Remarks

Remarks

Joining/Reducing

If you have multiple Executors running in parallel and one deployment that needs them, merging of the resulting Documents is applied automatically if you don’t specify uses or uses_before. You can also customize the default reducing logic using a Merger Executor in uses_before or uses.
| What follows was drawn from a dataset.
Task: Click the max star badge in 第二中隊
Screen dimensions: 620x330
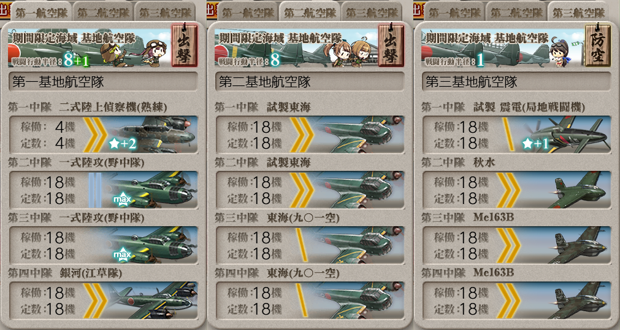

Combining docs from multiple requests is already done before feeding them to the Executor’s function. Hence, simple joining is just returning this docs. However, if you wish to perform more complex logic, you can make your endpoints expect a docs_matrix object which is a list of DocumentArrays coming from all Executors. You can then process them and return the resulting DocumentArray

from jina import Executor, requests, Flow, Document
def print_fn(resp):
    for doc in resp.docs:
        print(doc.text)
class B(Executor):
    @requests
    def foo(self, docs, **kwargs):
        # 3 docs
        for idx, d in enumerate(docs):
            d.text = f'hello {idx}'
class A(Executor):
    @requests
    def A(self, docs, **kwargs):
        # 3 docs
        for idx, d in enumerate(docs):
            d.text = f'world {idx}'

Default Reduce

f = Flow().add(uses=A).add(uses=B, needs='gateway').add(needs=['executor0', 'executor1'])
with f:
    f.post(on='/some_endpoint',
           inputs=[Document() for _ in range(3)],
           on_done=print_fn)

hello 0
hello 1
hello 2

Simple Custom Reduce

class C(Executor):
    @requests
    def foo(self, docs, **kwargs):
        # 6 docs
        return docs
f = Flow().add(uses=A).add(uses=B, needs='gateway').add(uses=C, needs=['executor0', 'executor1'])
with f:
    f.post(on='/some_endpoint',
           inputs=[Document() for _ in range(3)],
           on_done=print_fn)

world 0
world 1
world 2
hello 0
hello 1
hello 2

Custom Reduce with docs_matrix

class C(Executor):
    @requests
    def foo(self, docs_matrix: List[DocumentArray], **kwargs):
        da = DocumentArray()
        for doc1, doc2 in zip(docs_matrix[0], docs_matrix[1]):
            da.append(Document(text=f'{doc1.text}-{doc2.text}'))
        return da
f = Flow().add(uses=A).add(uses=B, needs='gateway').add(uses=C, needs=['executor0', 'executor1'])
with f:
    f.post(on='/some_endpoint',
           inputs=[Document() for _ in range(3)],
           on_done=print_fn)

world 0-hello 0
world 1-hello 1
world 2-hello 2

Custom Reduce with modification

You can also modify the Documents while merging:

class C(Executor):
    @requests
    def foo(self, docs, **kwargs):
        # 6 docs
        for d in docs:
            d.text += '!!!'
        return docs
f = Flow().add(uses=A).add(uses=B, needs='gateway').add(uses=C, needs=['executor0', 'executor1'])
with f:
    f.post(on='/some_endpoint',
           inputs=[Document() for _ in range(3)],
           on_done=print_fn)

hello 0!!!
hello 1!!!
hello 2!!!
world 0!!!
world 1!!!
world 2!!!

multiprocessing Spawn

Few cases require to use spawn start method for multiprocessing. (e.g.- Cannot re-initialize CUDA in forked subprocess. To use CUDA with multiprocessing, you must use the ‘spawn’ start method)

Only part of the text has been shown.